My past ten years involved . . . moving a lot? I was forced to reminisce about my residential history because, besides passing an ethics test, to apply for admission to the California Bar, you need to fill out a rather extensive “character and fitness” application. This involves everywhere you’ve ever lived in the past 8 years, every job you’ve every held since you were 18, and woe betide you if you’ve ever been sued, committed some certain degree of traffic violation, or are in debt, because that involves a whole other set of questions.

Because this was the first (and sadly, last) law school winter break where I didn’t have a bunch of stuff to do, I decided to be moderately productive and fill out my California bar application, which, fittingly for a law-related endeavor, cost over $500 and was much more convoluted and tedious than it first appeared. I also succeeded in my goal of watching a bunch of Netflix, eating a lot, and submitting my shipwrecks paper to exactly one journal. I told myself I was going to submit the thing to multiple journals, but I was stymied by having to write a CV. Wtf is a CV, and how is it different from a resume?? I have minimal accomplishments to put on a CV.

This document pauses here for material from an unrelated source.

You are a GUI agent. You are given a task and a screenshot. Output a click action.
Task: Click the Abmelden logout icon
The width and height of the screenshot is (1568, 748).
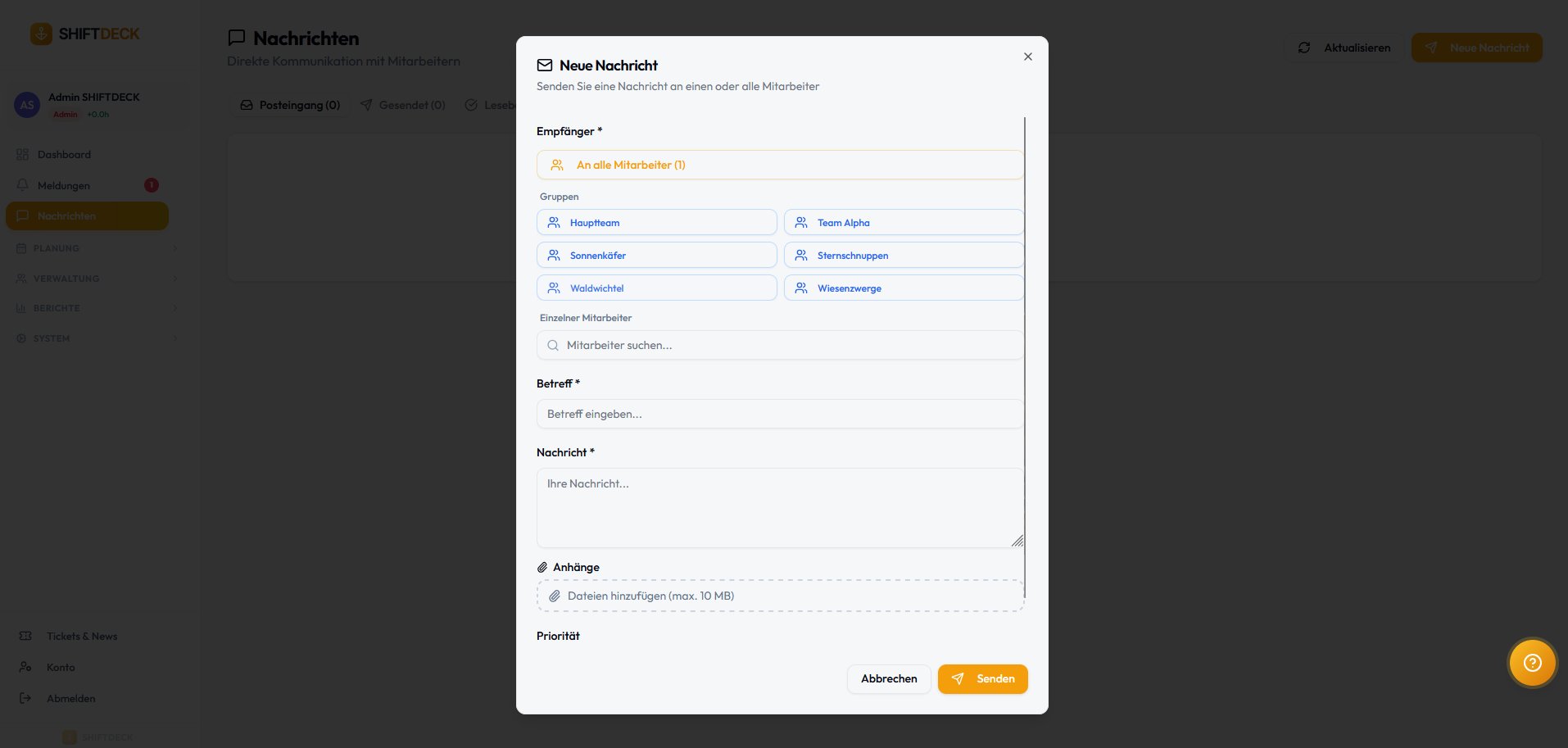[x=25, y=698]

The thing that really tripped me up for my bar application (the most impressive accomplishment of Winter Break 2019, although I did manage to eat an astonishing amount of food) was furnishing my residential history. I went to a weird college, which involved moving a lot. Luckily, I never delete my email, so was able to search in my inbox and figure out that I lived on Cours Vitton in Lyon, France, for three months in 2012. Where was I in July  2013? Why, melting doing fieldwork on the Chesapeake Bay and getting attacked by catfish, which are, in fact, poisonous. The summer of 2013 is also memorable because that was when I decided to not become a scientist, a subject that became the topic of my law school application essays. I lived on Contees Wharf Road, for any bar examiners out there.

I would love to say this decade was topped off by some life-changing, crowning achievements. I whittled down my earthly possessions. I got fat. My hangovers got exponentially worse. I decided that California is the best state ever, and I will never, god willing, never live anywhere that it snows ever again. I figured out that I was good at writing snarky newspaper columns/blog posts, but really, we all knew that anyway. I will (hopefully!) get an advanced degree, which  we also kinda all knew was going to happen anyway. Game of Thrones started and ended. Star Wars (Part II? Part III?? I guess it depends on how you feel about the prequels) ended. I learned about the Rule Against Perpetuities (still my favorite law school rule, because it sounds scary and esoteric and you can say it really fast and no one knows what you’re talking about). I got really into podcasts. I acquired many strong feelings about the rule against hearsay, which, unlike the Rule Against Perpetuities, does not sound cool when you say it really fast. I cultivated my impeccable taste in interior design. I still have my cast iron skillet, which is one of my wiser purchases. The whereabouts of my first houseplant are unknown, but I suspect my dear Alocasia micholitziana has ascended to the great flowerpot in the sky.

What will the next 10 years hold? In 2030, I will be super old. The title of this blog will have to be modified (which ack, may have to happen in the next 2ish years). Perhaps I will have succeeded in my long-time goal of owning a dishwasher. Those cast-iron skillets don’t clean themselves. But you really shouldn’t be putting those in the dishwasher anyway.